◆ Required work:
Please copy the data exactly as it stands, minus the images.

** Opening Data for the task block **

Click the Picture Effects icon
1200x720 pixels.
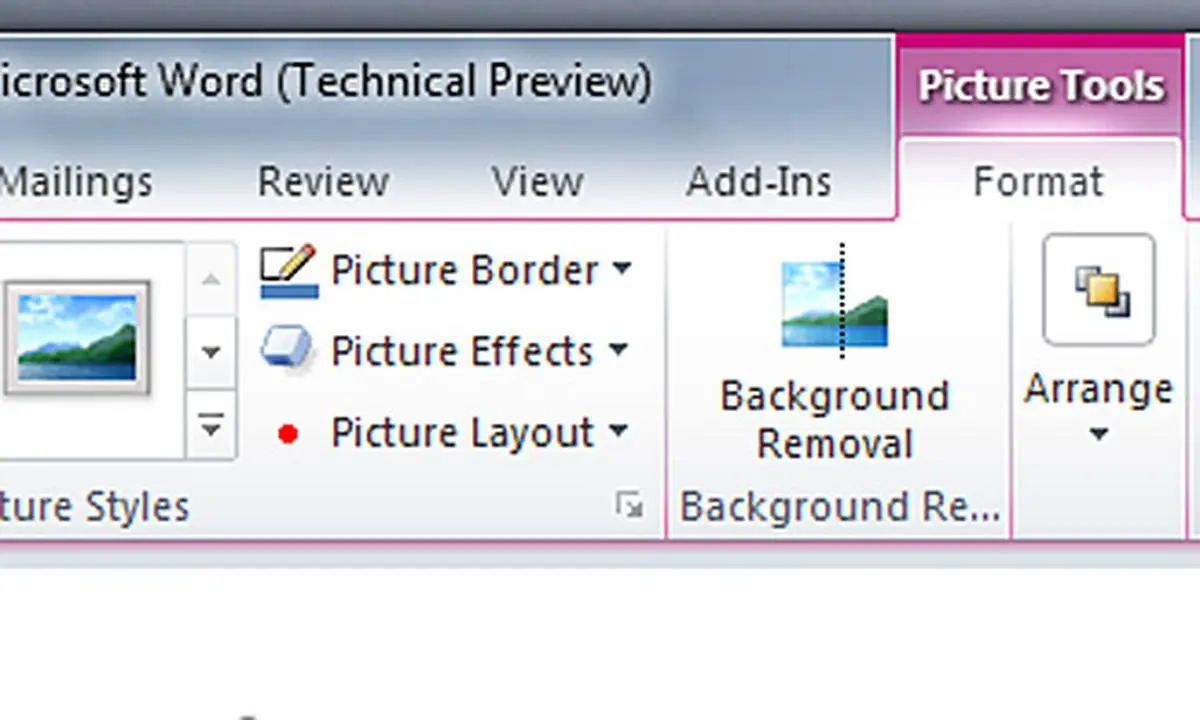(x=288, y=351)
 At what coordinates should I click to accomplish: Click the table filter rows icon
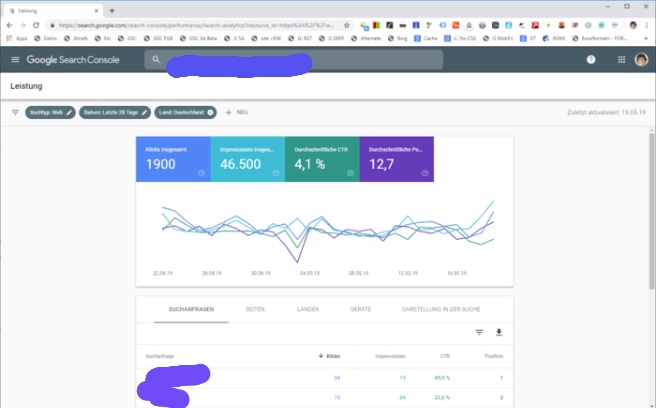click(x=479, y=332)
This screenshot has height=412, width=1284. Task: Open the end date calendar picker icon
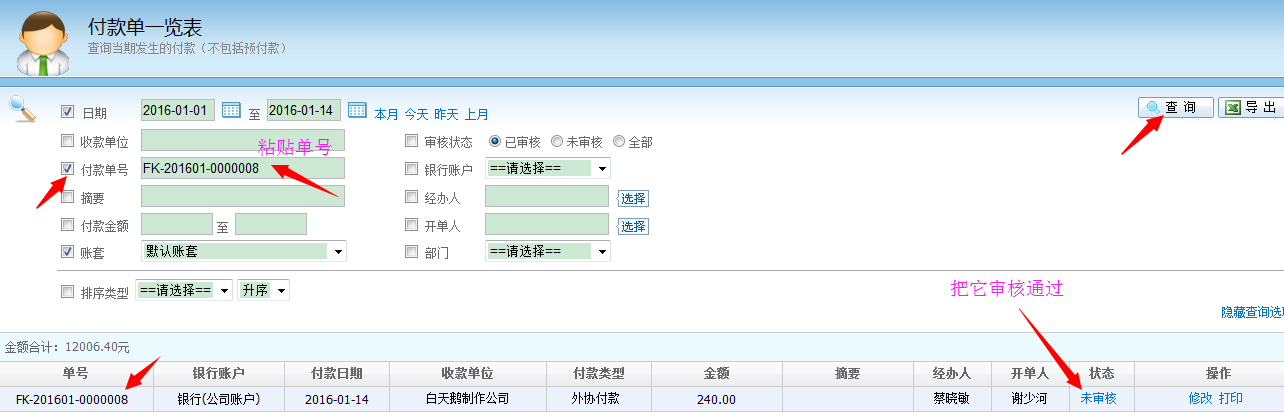pyautogui.click(x=357, y=110)
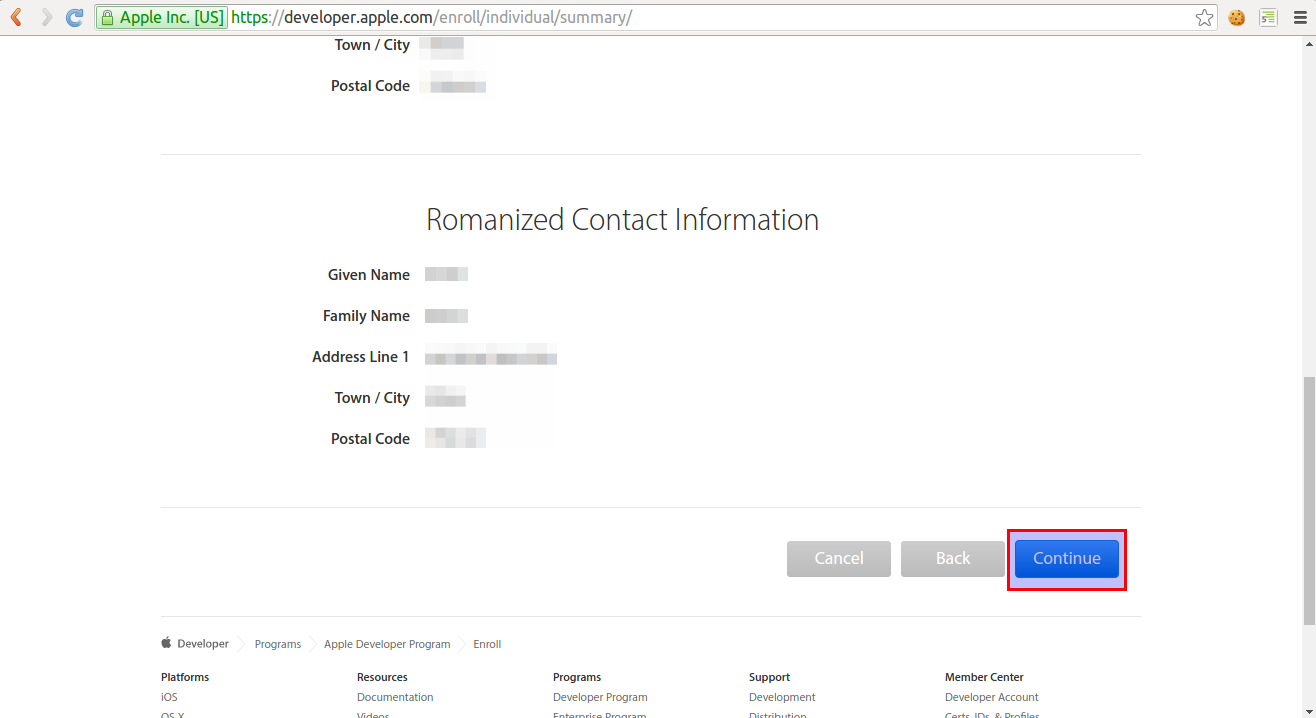Open the Programs breadcrumb link
The width and height of the screenshot is (1316, 718).
click(277, 643)
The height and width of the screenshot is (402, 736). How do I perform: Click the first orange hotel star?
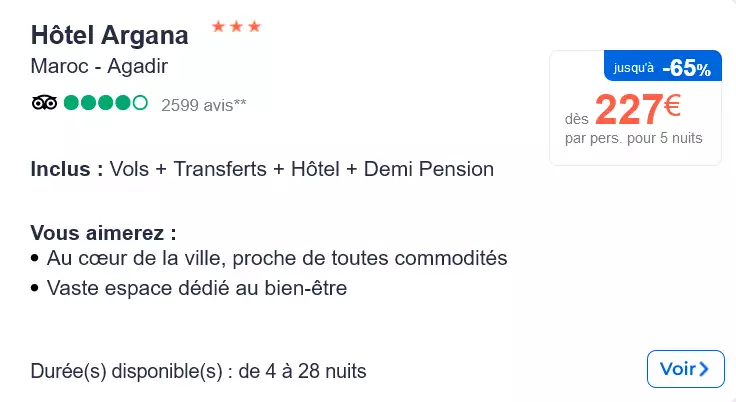(x=218, y=26)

** Closing Data for the task block **

◆ Finished task:
Click the Picture Effects icon
1200x720 pixels.
(x=288, y=351)
 At what coordinates should I click to accomplish: Click the table filter rows icon
click(x=479, y=332)
This screenshot has height=412, width=1284. Task: Open the end date calendar picker icon
pyautogui.click(x=357, y=110)
Open the Programs breadcrumb link
The width and height of the screenshot is (1316, 718).
click(277, 643)
The height and width of the screenshot is (402, 736). How do I perform: Click the first orange hotel star?
(x=218, y=26)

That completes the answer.